***** Excerpted text
Posted 8th March 2011 at 23:58 by Drimma

Phone Frenzy; I set out on a mission to call all my buddies on the phone today (5th Sat).



Anxious I was willing the automated voice to ask me to leave
a message.


I pressed call and the traditional "Dring Dring" echoed back down the nervous line. To appease my nervous I'd waited till I was on my way to the shops to call. "Dring, Dring". Something about being in motion and the reduced risk of having eavesdroppers, "Dring, Dring". My anxiety though still reached fever pitch and I was willing the sweet automated voice to ask me to leave a message , "Dring, Dring". And to think this was a fri-

"Yoooo Drima"

"Hi Steve, how's it going mate..."

Though I was calling to cancel a visit the conversation went well and was coloured by pleasant and frivolous generalities and I assured him that the financial woes that forbade me this current visit would not interfere with our long planned tryst for which he was already out of pocket. Short and pleasant it left me willing for more.
**********
***** Records for the exercise
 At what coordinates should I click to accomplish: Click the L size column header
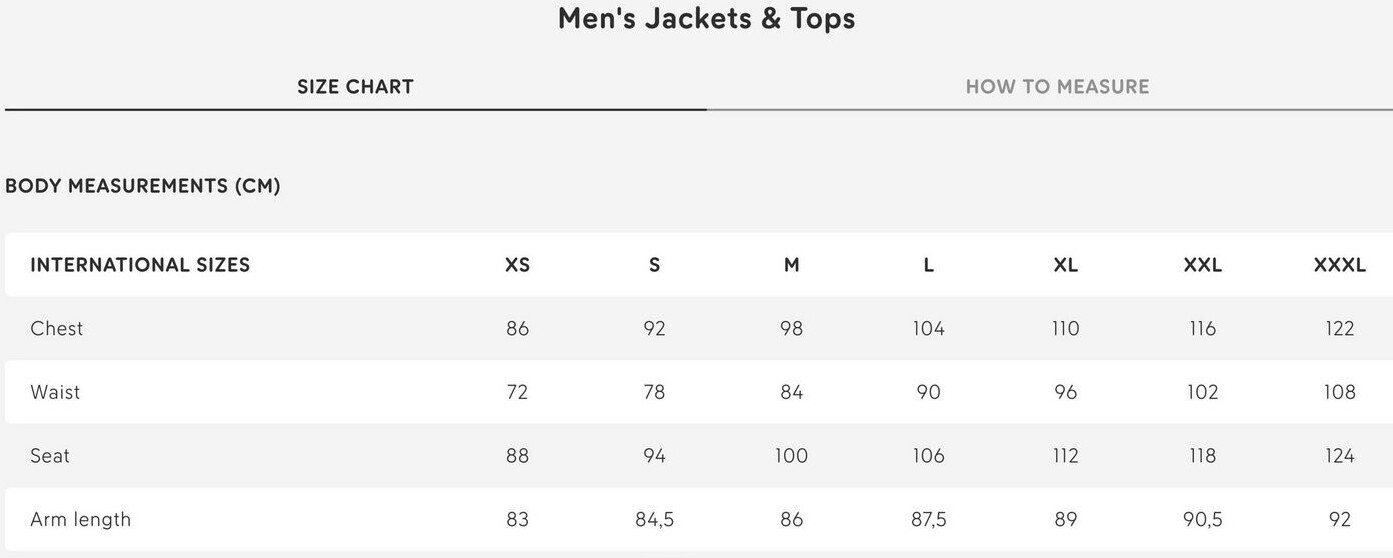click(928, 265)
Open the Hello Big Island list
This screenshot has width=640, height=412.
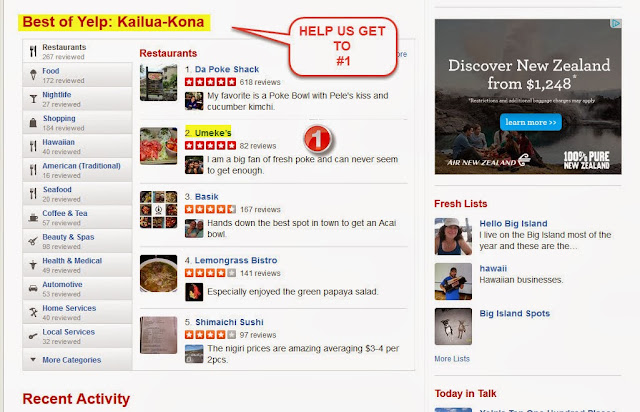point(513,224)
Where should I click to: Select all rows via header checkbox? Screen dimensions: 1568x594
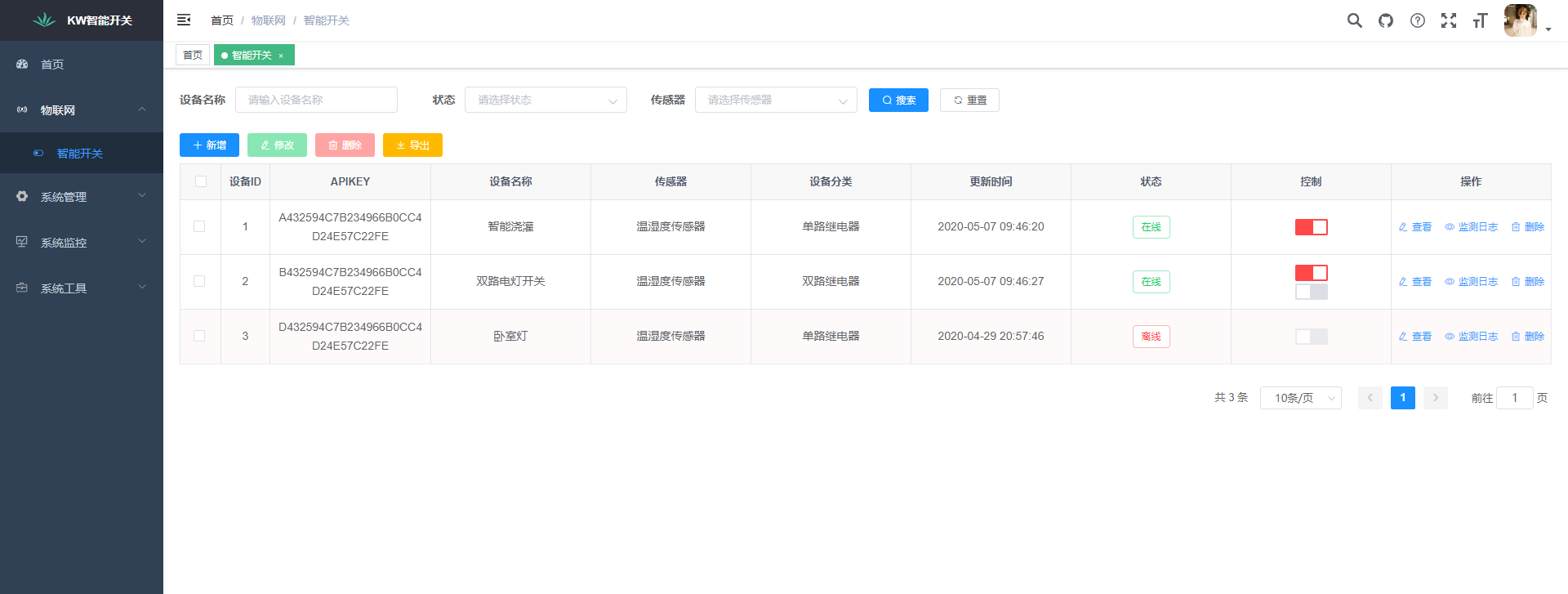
**********
Exercise instructions:
[1] In the blog post, what was the writer calling Steve to do?
[2] Reproduce every line of the records exactly, leaving out the pictures.

Outputs:
[1] To cancel a visit.

[2]
 At what coordinates should I click to accomplish: Click the L size column header
click(928, 265)
Open the Hello Big Island list
This screenshot has width=640, height=412.
point(513,224)
Where should I click to: Select all rows via header checkbox? Screen dimensions: 1568x594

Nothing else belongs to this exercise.